■ **Exercise brief**
Your task is to retype each line of the data below exactly.

Start of Block

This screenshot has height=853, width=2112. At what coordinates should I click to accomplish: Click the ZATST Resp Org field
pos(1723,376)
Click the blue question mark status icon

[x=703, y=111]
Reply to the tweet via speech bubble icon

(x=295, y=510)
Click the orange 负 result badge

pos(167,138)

End of Block

■ **Result of the task**
This screenshot has height=853, width=2112. At what coordinates should I click to accomplish: Click the ZATST Resp Org field
pos(1723,376)
Click the blue question mark status icon

[x=703, y=111]
Reply to the tweet via speech bubble icon

(x=295, y=510)
Click the orange 负 result badge

pos(167,138)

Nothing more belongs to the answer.